▸ QUOTED TEXT:
^^^^^^^^

To inculcate those virtues, to correct the ignoble excess of a noble feeling to which I have referred, I know of no teachers so powerful and persuasive as the little army of specialists. They carry no banners. They beat no drums. But where they are, men learn that bustle and push are not the equals of quiet genius and serene mastery. They compel others who need their help or who are enlightened by their teaching, to obedience and respect. They set the example themselves. For they furnish in the intellectual world a perfect type of the union of democracy with discipline. They bow to no one who seeks to impose his authority by foreign aid. They hold that science like courage is never beyond the necessity of proof, but must always be ready to prove itself against all challengers. But to one who has shown himself a master they pay the proud reverence of men who know what valiant combat means and who reserve the right of combat against their leader even, if he should seem to waver in the service of truth, their only queen.
In the army of which I speak the lawyers are not the least important corps. For all lawyers are specialists. Not in the narrow sense in which we sometimes use the word in the profession, of persons who confine themselves to a particular branch of practice, such as conveyancing or patents, but specialists who have taken all law to be their province; specialists because they have undertaken to master a special branch of human knowledge - a branch, I may add, which is more immediately connected with all the highest interests of man than any other which deals with practical affairs.
Lawyers, too, were among the first specialists to be needed and to appear in America. And I believe it would be hard to exaggerate the goodness of their influence in favor of sane and orderly thinking. But lawyers feel the spirit of the times like other people. They like others are forever trying to discover cheap and agreeable substitutes for real things. I fear that the bar has done its full share to exalt that most hateful of American words and ideals - smartness - as against dignity of moral feeling and profundity of knowledge. It is from within the bar, not from outside, that I have heard the new gospel that learning is out of date and that the man for the times is no longer the thinker and the scholar, but the smart man unencumbered with other artillery than the latest edition of the digest and the latest revision of the statutes.

^^^^^^^^

▸ INSTRUCTION A: Reproduce the passage on specialists and lawyers word for word, from its first sentence to its last.
The passage and the entries that follow it are unrelated pieces of material.

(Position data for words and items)
^^^^^^^^

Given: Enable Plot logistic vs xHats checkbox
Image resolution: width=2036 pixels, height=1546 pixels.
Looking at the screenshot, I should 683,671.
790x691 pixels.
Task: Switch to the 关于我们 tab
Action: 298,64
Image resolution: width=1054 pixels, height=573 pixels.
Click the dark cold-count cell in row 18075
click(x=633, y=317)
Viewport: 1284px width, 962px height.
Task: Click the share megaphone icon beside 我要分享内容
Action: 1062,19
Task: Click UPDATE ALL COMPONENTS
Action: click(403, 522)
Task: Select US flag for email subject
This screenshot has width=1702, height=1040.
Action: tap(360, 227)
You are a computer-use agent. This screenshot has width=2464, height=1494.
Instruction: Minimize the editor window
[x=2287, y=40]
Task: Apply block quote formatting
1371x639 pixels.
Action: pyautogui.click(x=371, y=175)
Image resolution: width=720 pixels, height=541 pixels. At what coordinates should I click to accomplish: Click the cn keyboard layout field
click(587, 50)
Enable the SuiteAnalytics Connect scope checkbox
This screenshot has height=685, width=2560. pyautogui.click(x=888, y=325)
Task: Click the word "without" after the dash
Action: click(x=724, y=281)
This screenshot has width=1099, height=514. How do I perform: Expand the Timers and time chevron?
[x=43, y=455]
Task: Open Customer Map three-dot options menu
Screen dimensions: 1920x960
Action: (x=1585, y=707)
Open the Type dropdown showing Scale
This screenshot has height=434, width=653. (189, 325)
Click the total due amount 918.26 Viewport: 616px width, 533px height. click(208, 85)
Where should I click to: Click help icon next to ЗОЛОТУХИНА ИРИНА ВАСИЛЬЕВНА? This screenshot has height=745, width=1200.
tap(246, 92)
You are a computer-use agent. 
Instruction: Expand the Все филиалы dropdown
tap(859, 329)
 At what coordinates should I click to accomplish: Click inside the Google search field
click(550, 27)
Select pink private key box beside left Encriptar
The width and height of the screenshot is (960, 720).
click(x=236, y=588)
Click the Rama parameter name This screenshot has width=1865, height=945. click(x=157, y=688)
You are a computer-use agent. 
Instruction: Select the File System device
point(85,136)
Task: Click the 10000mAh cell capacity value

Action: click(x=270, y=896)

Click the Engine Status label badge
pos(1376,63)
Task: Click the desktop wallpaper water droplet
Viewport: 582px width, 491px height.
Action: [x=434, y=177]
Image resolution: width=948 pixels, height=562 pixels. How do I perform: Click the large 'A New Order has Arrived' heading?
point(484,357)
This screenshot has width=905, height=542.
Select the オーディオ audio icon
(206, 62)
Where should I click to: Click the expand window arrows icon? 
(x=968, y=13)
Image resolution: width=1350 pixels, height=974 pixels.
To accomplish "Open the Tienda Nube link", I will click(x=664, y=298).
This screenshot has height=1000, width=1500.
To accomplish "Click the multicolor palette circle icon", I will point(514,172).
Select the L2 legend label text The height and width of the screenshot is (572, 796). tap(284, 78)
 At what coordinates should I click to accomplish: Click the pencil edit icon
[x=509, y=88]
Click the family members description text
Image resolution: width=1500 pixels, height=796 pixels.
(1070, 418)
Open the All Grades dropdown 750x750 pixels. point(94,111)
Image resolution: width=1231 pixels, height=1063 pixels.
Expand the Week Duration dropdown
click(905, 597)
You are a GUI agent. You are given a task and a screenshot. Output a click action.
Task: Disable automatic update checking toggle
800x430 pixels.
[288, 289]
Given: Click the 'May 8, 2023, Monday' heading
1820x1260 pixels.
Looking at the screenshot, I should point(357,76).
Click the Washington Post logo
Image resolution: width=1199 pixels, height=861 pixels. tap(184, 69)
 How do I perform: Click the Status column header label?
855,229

^^^^^^^^

▸ INSTRUCTION B: From the entries, quote the stretch from the line containing "You are a computer-use agent. This" through the line containing "tap(859, 329)", with both of those lines included.

▸ EXPECTED ANSWER A:
To inculcate those virtues, to correct the ignoble excess of a noble feeling to which I have referred, I know of no teachers so powerful and persuasive as the little army of specialists. They carry no banners. They beat no drums. But where they are, men learn that bustle and push are not the equals of quiet genius and serene mastery. They compel others who need their help or who are enlightened by their teaching, to obedience and respect. They set the example themselves. For they furnish in the intellectual world a perfect type of the union of democracy with discipline. They bow to no one who seeks to impose his authority by foreign aid. They hold that science like courage is never beyond the necessity of proof, but must always be ready to prove itself against all challengers. But to one who has shown himself a master they pay the proud reverence of men who know what valiant combat means and who reserve the right of combat against their leader even, if he should seem to waver in the service of truth, their only queen.
In the army of which I speak the lawyers are not the least important corps. For all lawyers are specialists. Not in the narrow sense in which we sometimes use the word in the profession, of persons who confine themselves to a particular branch of practice, such as conveyancing or patents, but specialists who have taken all law to be their province; specialists because they have undertaken to master a special branch of human knowledge - a branch, I may add, which is more immediately connected with all the highest interests of man than any other which deals with practical affairs.
Lawyers, too, were among the first specialists to be needed and to appear in America. And I believe it would be hard to exaggerate the goodness of their influence in favor of sane and orderly thinking. But lawyers feel the spirit of the times like other people. They like others are forever trying to discover cheap and agreeable substitutes for real things. I fear that the bar has done its full share to exalt that most hateful of American words and ideals - smartness - as against dignity of moral feeling and profundity of knowledge. It is from within the bar, not from outside, that I have heard the new gospel that learning is out of date and that the man for the times is no longer the thinker and the scholar, but the smart man unencumbered with other artillery than the latest edition of the digest and the latest revision of the statutes.

▸ EXPECTED ANSWER B:
You are a computer-use agent. This screenshot has width=2464, height=1494.
Instruction: Minimize the editor window
[x=2287, y=40]
Task: Apply block quote formatting
1371x639 pixels.
Action: pyautogui.click(x=371, y=175)
Image resolution: width=720 pixels, height=541 pixels. At what coordinates should I click to accomplish: Click the cn keyboard layout field
click(587, 50)
Enable the SuiteAnalytics Connect scope checkbox
This screenshot has height=685, width=2560. pyautogui.click(x=888, y=325)
Task: Click the word "without" after the dash
Action: click(x=724, y=281)
This screenshot has width=1099, height=514. How do I perform: Expand the Timers and time chevron?
[x=43, y=455]
Task: Open Customer Map three-dot options menu
Screen dimensions: 1920x960
Action: (x=1585, y=707)
Open the Type dropdown showing Scale
This screenshot has height=434, width=653. (189, 325)
Click the total due amount 918.26 Viewport: 616px width, 533px height. click(208, 85)
Where should I click to: Click help icon next to ЗОЛОТУХИНА ИРИНА ВАСИЛЬЕВНА? This screenshot has height=745, width=1200.
tap(246, 92)
You are a computer-use agent. 
Instruction: Expand the Все филиалы dropdown
tap(859, 329)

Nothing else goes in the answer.